As the cost of higher education increases, more and more students are unable to pay for tuition expenses on their own. Student loans are one of the many types of financial assistance available for students who want to pursue a college degree even if they don’t have the money to pay for it. Loans for students are offered by both the federal government and private financial institutions. It’s important to note, however, the private and federal student loans are different. Federal loans tend to have lower interest rates and more favorable repayment terms, so apply for federal loans before you consider private alternatives.
What is it?
Student loan consolidation is a process through which students can combine their multiple student loans (should they have more than one) into a new single loan with a single interest rate and a single monthly payment. As students
are often in need of multiple loans to meet the cost of their education, they may struggle when the time to repay those loans arrives—juggling multiple payments every month can, after all, be confusing. Student loan consolidation is all about simplifying that repayment process.
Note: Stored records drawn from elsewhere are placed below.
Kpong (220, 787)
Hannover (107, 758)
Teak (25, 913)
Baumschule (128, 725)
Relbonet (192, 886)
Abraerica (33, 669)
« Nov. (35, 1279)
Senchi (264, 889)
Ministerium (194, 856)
Current Student Loan Consolidation Rates
How Does it Work?
Student loan consolidation works by means of variable or fixed interest rates determined by a student’s credit score and the weighted average of the rates on their current student loans. For this reason, it is important for a borrower to make sure that his or her credit score is good. It is also important for the students to make timely repayments. Consolidation also makes the loan repayment process easier. Instead of juggling multiple repayments to multiple lenders every month, you’ll only make one loan payment to a single lender.